Stored data entries:
== Segment start ==
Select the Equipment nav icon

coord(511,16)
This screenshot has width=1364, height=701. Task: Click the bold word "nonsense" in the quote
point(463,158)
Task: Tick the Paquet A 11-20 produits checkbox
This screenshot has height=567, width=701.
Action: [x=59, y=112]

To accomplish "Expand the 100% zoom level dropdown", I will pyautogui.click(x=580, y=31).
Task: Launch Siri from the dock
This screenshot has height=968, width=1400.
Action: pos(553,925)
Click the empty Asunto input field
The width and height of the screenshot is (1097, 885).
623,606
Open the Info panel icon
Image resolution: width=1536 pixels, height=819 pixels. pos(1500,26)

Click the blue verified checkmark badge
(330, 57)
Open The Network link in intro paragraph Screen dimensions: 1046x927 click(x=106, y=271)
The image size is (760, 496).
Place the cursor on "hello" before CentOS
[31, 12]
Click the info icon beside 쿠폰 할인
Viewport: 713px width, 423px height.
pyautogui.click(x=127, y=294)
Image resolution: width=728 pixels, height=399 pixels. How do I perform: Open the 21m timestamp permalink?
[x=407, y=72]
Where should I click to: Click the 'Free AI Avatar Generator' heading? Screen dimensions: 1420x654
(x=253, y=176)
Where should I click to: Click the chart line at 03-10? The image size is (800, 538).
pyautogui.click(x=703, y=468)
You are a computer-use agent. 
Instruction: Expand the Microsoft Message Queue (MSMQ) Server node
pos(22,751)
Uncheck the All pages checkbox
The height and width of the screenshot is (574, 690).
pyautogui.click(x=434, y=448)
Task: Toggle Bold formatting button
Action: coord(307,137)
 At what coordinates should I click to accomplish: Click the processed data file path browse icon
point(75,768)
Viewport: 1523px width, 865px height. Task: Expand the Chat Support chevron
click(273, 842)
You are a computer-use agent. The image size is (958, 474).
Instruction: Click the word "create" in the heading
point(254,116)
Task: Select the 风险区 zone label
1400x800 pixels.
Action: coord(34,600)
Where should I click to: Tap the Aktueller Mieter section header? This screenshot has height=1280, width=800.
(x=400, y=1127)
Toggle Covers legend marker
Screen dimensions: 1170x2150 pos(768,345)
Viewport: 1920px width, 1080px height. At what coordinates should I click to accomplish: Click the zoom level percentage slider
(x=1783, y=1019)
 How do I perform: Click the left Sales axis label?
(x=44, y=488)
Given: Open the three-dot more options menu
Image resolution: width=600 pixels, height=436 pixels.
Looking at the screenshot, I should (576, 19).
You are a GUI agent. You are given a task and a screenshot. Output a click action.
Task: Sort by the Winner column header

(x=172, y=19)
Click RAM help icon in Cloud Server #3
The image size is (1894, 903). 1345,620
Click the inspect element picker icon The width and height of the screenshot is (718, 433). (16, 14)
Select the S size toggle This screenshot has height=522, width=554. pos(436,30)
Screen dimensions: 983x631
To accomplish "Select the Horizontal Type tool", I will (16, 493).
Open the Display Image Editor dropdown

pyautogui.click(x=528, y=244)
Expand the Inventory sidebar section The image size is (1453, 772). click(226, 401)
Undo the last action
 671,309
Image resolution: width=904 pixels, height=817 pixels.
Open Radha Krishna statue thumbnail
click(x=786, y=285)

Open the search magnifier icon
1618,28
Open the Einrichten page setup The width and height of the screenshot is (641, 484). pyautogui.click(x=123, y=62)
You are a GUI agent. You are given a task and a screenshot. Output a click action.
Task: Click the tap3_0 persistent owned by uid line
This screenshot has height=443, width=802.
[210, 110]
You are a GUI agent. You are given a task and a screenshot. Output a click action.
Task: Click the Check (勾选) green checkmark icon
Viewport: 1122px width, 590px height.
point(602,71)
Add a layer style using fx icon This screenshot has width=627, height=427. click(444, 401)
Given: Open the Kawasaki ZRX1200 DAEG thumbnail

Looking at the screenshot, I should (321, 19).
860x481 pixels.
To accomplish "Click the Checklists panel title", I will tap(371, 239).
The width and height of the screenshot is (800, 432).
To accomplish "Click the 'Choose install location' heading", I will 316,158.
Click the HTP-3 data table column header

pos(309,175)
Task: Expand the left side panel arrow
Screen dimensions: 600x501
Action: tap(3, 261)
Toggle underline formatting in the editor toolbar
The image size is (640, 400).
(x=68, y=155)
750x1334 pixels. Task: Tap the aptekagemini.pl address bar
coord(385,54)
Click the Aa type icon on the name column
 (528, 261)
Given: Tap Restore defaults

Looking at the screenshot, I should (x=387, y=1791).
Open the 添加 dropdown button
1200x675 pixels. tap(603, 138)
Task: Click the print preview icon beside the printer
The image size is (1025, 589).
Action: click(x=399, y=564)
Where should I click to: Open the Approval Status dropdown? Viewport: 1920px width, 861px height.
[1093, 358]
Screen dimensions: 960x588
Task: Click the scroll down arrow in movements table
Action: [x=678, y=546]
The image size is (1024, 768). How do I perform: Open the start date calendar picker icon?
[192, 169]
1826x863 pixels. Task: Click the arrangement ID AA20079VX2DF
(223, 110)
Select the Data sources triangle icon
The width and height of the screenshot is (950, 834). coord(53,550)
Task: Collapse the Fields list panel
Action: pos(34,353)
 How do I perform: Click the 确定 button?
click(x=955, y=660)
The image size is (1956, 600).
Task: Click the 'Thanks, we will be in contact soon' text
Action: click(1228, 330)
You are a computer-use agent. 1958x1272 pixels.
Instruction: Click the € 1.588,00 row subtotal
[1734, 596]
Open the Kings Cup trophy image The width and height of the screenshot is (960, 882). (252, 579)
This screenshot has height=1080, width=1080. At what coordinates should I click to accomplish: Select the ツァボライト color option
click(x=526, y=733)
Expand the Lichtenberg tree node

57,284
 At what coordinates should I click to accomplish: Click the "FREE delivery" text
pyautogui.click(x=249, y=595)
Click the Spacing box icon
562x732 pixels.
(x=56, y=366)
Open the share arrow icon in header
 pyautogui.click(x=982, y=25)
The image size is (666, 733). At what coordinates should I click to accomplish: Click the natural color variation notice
== Segment end ==
WHAT IS EXPECTED: Output the entries exactly.

REPLY TO THE EXERCISE:
Select the Equipment nav icon

coord(511,16)
This screenshot has width=1364, height=701. Task: Click the bold word "nonsense" in the quote
point(463,158)
Task: Tick the Paquet A 11-20 produits checkbox
This screenshot has height=567, width=701.
Action: [x=59, y=112]

To accomplish "Expand the 100% zoom level dropdown", I will pyautogui.click(x=580, y=31).
Task: Launch Siri from the dock
This screenshot has height=968, width=1400.
Action: pos(553,925)
Click the empty Asunto input field
The width and height of the screenshot is (1097, 885).
623,606
Open the Info panel icon
Image resolution: width=1536 pixels, height=819 pixels. pos(1500,26)

Click the blue verified checkmark badge
(330, 57)
Open The Network link in intro paragraph Screen dimensions: 1046x927 click(x=106, y=271)
The image size is (760, 496).
Place the cursor on "hello" before CentOS
[31, 12]
Click the info icon beside 쿠폰 할인
Viewport: 713px width, 423px height.
pyautogui.click(x=127, y=294)
Image resolution: width=728 pixels, height=399 pixels. How do I perform: Open the 21m timestamp permalink?
[x=407, y=72]
Where should I click to: Click the 'Free AI Avatar Generator' heading? Screen dimensions: 1420x654
(x=253, y=176)
Where should I click to: Click the chart line at 03-10? The image size is (800, 538).
pyautogui.click(x=703, y=468)
You are a computer-use agent. 
Instruction: Expand the Microsoft Message Queue (MSMQ) Server node
pos(22,751)
Uncheck the All pages checkbox
The height and width of the screenshot is (574, 690).
pyautogui.click(x=434, y=448)
Task: Toggle Bold formatting button
Action: coord(307,137)
 At what coordinates should I click to accomplish: Click the processed data file path browse icon
point(75,768)
Viewport: 1523px width, 865px height. Task: Expand the Chat Support chevron
click(273, 842)
You are a computer-use agent. The image size is (958, 474).
Instruction: Click the word "create" in the heading
point(254,116)
Task: Select the 风险区 zone label
1400x800 pixels.
Action: coord(34,600)
Where should I click to: Tap the Aktueller Mieter section header? This screenshot has height=1280, width=800.
(x=400, y=1127)
Toggle Covers legend marker
Screen dimensions: 1170x2150 pos(768,345)
Viewport: 1920px width, 1080px height. At what coordinates should I click to accomplish: Click the zoom level percentage slider
(x=1783, y=1019)
 How do I perform: Click the left Sales axis label?
(x=44, y=488)
Given: Open the three-dot more options menu
Image resolution: width=600 pixels, height=436 pixels.
Looking at the screenshot, I should (576, 19).
You are a GUI agent. You are given a task and a screenshot. Output a click action.
Task: Sort by the Winner column header

(x=172, y=19)
Click RAM help icon in Cloud Server #3
The image size is (1894, 903). 1345,620
Click the inspect element picker icon The width and height of the screenshot is (718, 433). (16, 14)
Select the S size toggle This screenshot has height=522, width=554. pos(436,30)
Screen dimensions: 983x631
To accomplish "Select the Horizontal Type tool", I will (16, 493).
Open the Display Image Editor dropdown

pyautogui.click(x=528, y=244)
Expand the Inventory sidebar section The image size is (1453, 772). click(226, 401)
Undo the last action
 671,309
Image resolution: width=904 pixels, height=817 pixels.
Open Radha Krishna statue thumbnail
click(x=786, y=285)

Open the search magnifier icon
1618,28
Open the Einrichten page setup The width and height of the screenshot is (641, 484). pyautogui.click(x=123, y=62)
You are a GUI agent. You are given a task and a screenshot. Output a click action.
Task: Click the tap3_0 persistent owned by uid line
This screenshot has height=443, width=802.
[210, 110]
You are a GUI agent. You are given a task and a screenshot. Output a click action.
Task: Click the Check (勾选) green checkmark icon
Viewport: 1122px width, 590px height.
point(602,71)
Add a layer style using fx icon This screenshot has width=627, height=427. click(444, 401)
Given: Open the Kawasaki ZRX1200 DAEG thumbnail

Looking at the screenshot, I should (321, 19).
860x481 pixels.
To accomplish "Click the Checklists panel title", I will tap(371, 239).
The width and height of the screenshot is (800, 432).
To accomplish "Click the 'Choose install location' heading", I will 316,158.
Click the HTP-3 data table column header

pos(309,175)
Task: Expand the left side panel arrow
Screen dimensions: 600x501
Action: tap(3, 261)
Toggle underline formatting in the editor toolbar
The image size is (640, 400).
(x=68, y=155)
750x1334 pixels. Task: Tap the aptekagemini.pl address bar
coord(385,54)
Click the Aa type icon on the name column
 (528, 261)
Given: Tap Restore defaults

Looking at the screenshot, I should (x=387, y=1791).
Open the 添加 dropdown button
1200x675 pixels. tap(603, 138)
Task: Click the print preview icon beside the printer
The image size is (1025, 589).
Action: click(x=399, y=564)
Where should I click to: Open the Approval Status dropdown? Viewport: 1920px width, 861px height.
[1093, 358]
Screen dimensions: 960x588
Task: Click the scroll down arrow in movements table
Action: [x=678, y=546]
The image size is (1024, 768). How do I perform: Open the start date calendar picker icon?
[192, 169]
1826x863 pixels. Task: Click the arrangement ID AA20079VX2DF
(223, 110)
Select the Data sources triangle icon
The width and height of the screenshot is (950, 834). coord(53,550)
Task: Collapse the Fields list panel
Action: pos(34,353)
 How do I perform: Click the 确定 button?
click(x=955, y=660)
The image size is (1956, 600).
Task: Click the 'Thanks, we will be in contact soon' text
Action: click(1228, 330)
You are a computer-use agent. 1958x1272 pixels.
Instruction: Click the € 1.588,00 row subtotal
[1734, 596]
Open the Kings Cup trophy image The width and height of the screenshot is (960, 882). (252, 579)
This screenshot has height=1080, width=1080. At what coordinates should I click to accomplish: Select the ツァボライト color option
click(x=526, y=733)
Expand the Lichtenberg tree node

57,284
 At what coordinates should I click to accomplish: Click the "FREE delivery" text
pyautogui.click(x=249, y=595)
Click the Spacing box icon
562x732 pixels.
(x=56, y=366)
Open the share arrow icon in header
 pyautogui.click(x=982, y=25)
The image size is (666, 733). At what coordinates should I click to accomplish: Click the natural color variation notice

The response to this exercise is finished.